In clinical assessment, pyogenic abscess was not considered, as our case had a long history without redness and temperature increase. Rheumatic diseases were not considered, since there was no complaint in the other joints. Due to the lack of trauma and considering her young age, degenerative arthritis was ruled out. In addition, the MRI scans showed no sign of osteonecrosis in the clavicula. Although clinical findings were consistent with Tietze’s syndrome, sedimentation rate and CRP levels were increased and there was a soft tissue involvement with contrast enhancement on MRI. Therefore, with a preliminary diagnoses of infection and malignancy, histopathological examinations were carried out. Although no pathological agent growth was observed in the culture, there was no atypical cells supporting malignancy, and the diagnosis of tuberculosis was, therefore, made upon detecting granuloma with caseous necrosis. Tuberculosis can be diagnosed by detecting tuberculosis bacilli in the tissue culture or showing the caseous granulomas histologically, or detecting AFB in the biopsy material (10). In the presented case, the AFB results of sputum, urine and stool were normal, however, the caseous granulomas were detected histopathologically in the biopsy material. In addition, no AFB was observed in the biopsy smears. In cases where the diagnosis cannot be made, bacterial DNA detection can be carried out with polymerase chain reaction (PCR) from infected tissue specimens (11). However, since histopathological diagnosis was made without a need for this method, we did not apply the PCR method which has also difficulties in routine application.
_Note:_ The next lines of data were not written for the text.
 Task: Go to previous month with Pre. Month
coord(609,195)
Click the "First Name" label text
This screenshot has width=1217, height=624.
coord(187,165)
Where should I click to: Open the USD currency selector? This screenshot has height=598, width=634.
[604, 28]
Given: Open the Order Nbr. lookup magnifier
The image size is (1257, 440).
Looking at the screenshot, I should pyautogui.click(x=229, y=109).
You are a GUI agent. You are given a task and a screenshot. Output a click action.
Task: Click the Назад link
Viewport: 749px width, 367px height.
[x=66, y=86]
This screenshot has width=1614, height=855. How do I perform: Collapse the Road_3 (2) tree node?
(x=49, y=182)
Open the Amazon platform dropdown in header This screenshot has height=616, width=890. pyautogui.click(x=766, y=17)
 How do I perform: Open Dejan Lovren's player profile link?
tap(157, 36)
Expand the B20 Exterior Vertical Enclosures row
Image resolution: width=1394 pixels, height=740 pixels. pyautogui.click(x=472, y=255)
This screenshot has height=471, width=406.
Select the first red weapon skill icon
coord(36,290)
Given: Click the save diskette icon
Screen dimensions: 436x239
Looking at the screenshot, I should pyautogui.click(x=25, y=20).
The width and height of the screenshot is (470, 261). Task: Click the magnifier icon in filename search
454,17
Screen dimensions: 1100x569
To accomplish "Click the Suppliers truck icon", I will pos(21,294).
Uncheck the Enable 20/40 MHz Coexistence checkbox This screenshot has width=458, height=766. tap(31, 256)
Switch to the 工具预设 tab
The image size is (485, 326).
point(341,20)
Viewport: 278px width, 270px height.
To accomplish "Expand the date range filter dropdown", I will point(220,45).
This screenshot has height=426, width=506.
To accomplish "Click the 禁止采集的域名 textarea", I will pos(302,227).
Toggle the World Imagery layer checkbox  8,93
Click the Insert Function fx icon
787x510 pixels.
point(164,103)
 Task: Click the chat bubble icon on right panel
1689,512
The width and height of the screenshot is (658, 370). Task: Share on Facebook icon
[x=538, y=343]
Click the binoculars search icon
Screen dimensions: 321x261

In conclusion, the risk of delayed diagnosis is high since the musculoskeletal system tuberculosis rarely affects the sternoclavicular region. Lately diagnosed cases can be affected by the spread of the disease to the mediastinum and great arteries due to anatomical localization. The likelihood of tuberculosis should be kept in mind in cases of unexplained sternoclavicular arthritis, particularly in areas where tuberculosis occurs.


Informed Consent: Consent form was filled out by all participants.

Peer-review: Externally and internally peer-reviewed.

Authorship Contributions

Concept: E.A., Ş.N.K., S.K., M.A., Design: E.A., Ş.N.K., S.K., M.A., Data Collection or Processing: E.A., Ş.N.K., S.K., M.A., Analysis or Interpretation: E.A., Ş.N.K., S.K., M.A., Literature Search: E.A., Ş.N.K., S.K., M.A., Writing: E.A., Ş.N.K., S.K., M.A.

Conflict of Interest: No conflict of interest was declared by the authors.

Financial Disclosure: The authors declared that this study received no financial support.